### Problem to solve:
Below are the entries. Transcribe exactly the lines from the one with "Given: Toggle the playlist view button" through the one with "Viewport: 1456px width, 819px height.", ends included, and leave out all others.

### Extracted material:
- - -

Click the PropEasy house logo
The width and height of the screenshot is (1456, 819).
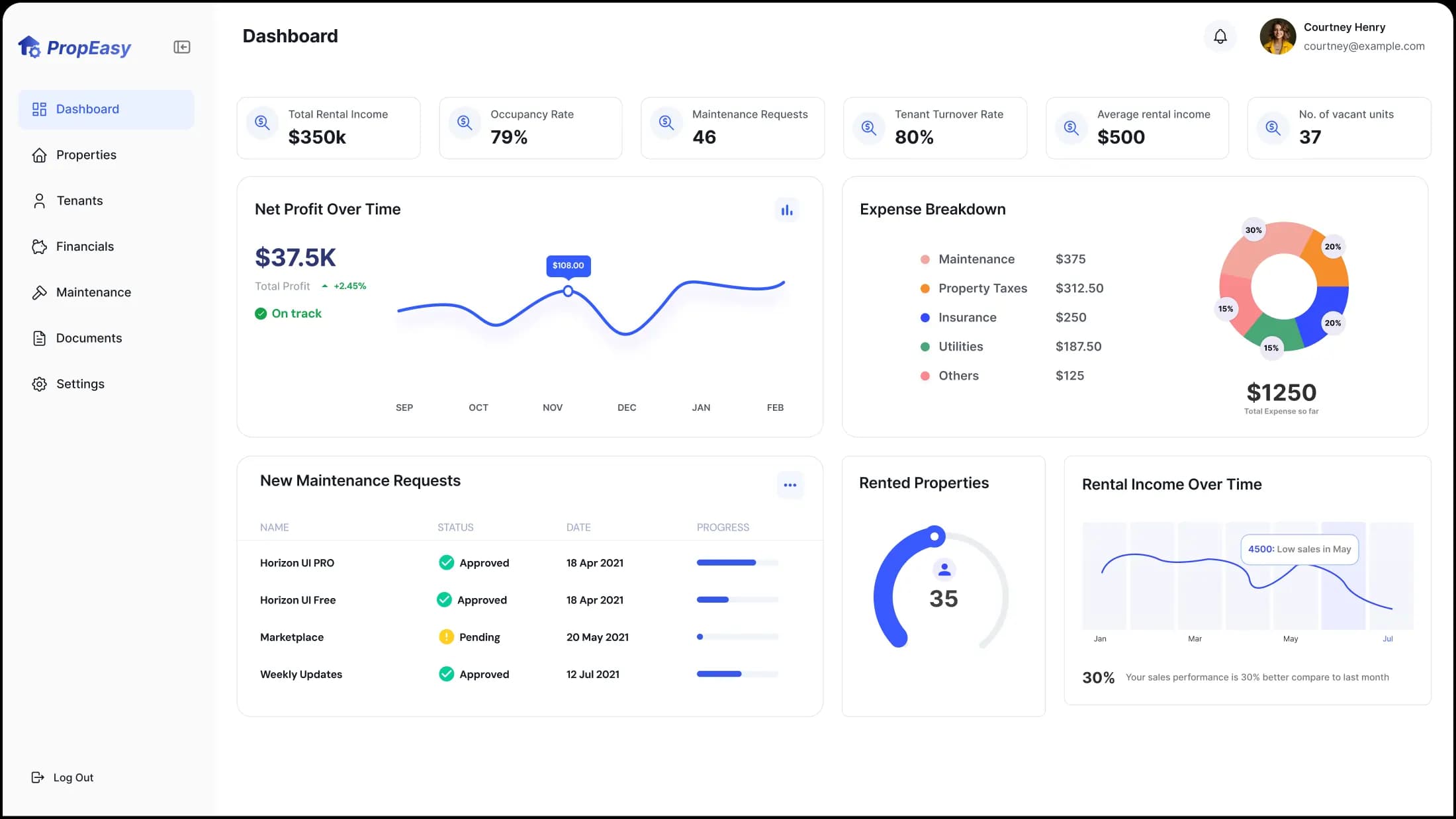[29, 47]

- - -

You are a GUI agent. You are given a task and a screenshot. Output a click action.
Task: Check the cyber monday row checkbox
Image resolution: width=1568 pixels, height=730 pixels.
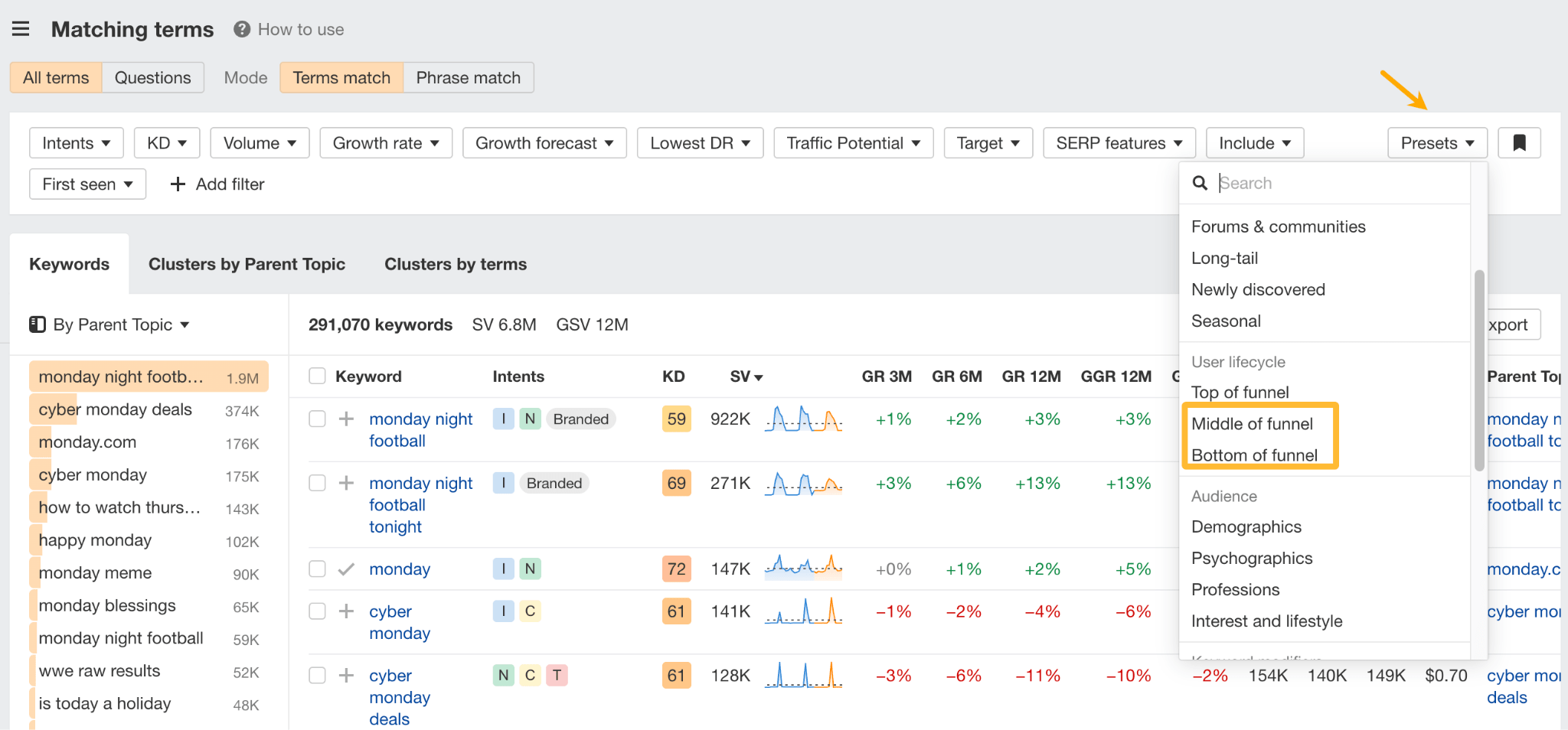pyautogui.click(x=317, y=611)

- - -

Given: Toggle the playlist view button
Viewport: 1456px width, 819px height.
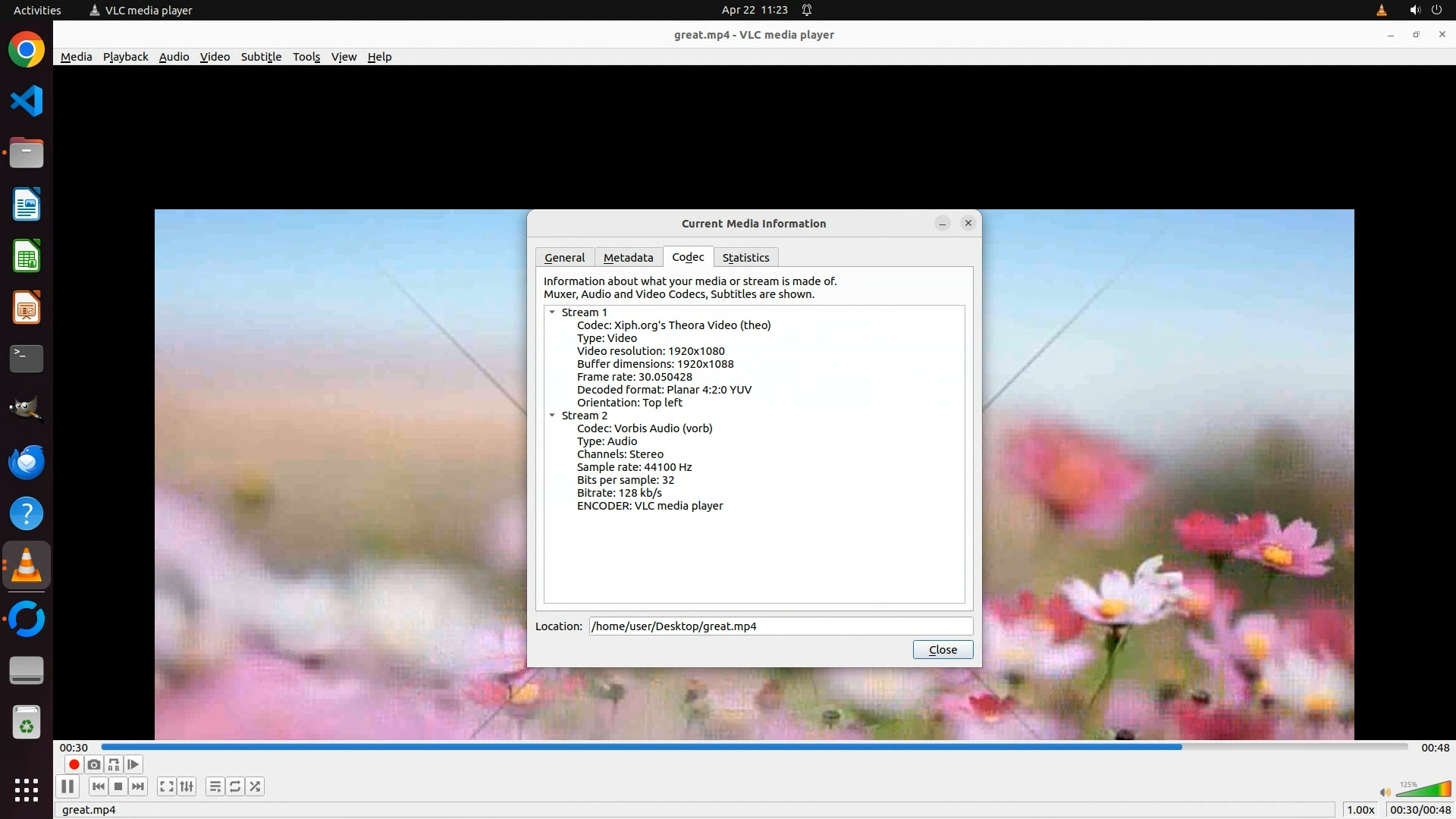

- - -

### Answer to this task:
Given: Toggle the playlist view button
Viewport: 1456px width, 819px height.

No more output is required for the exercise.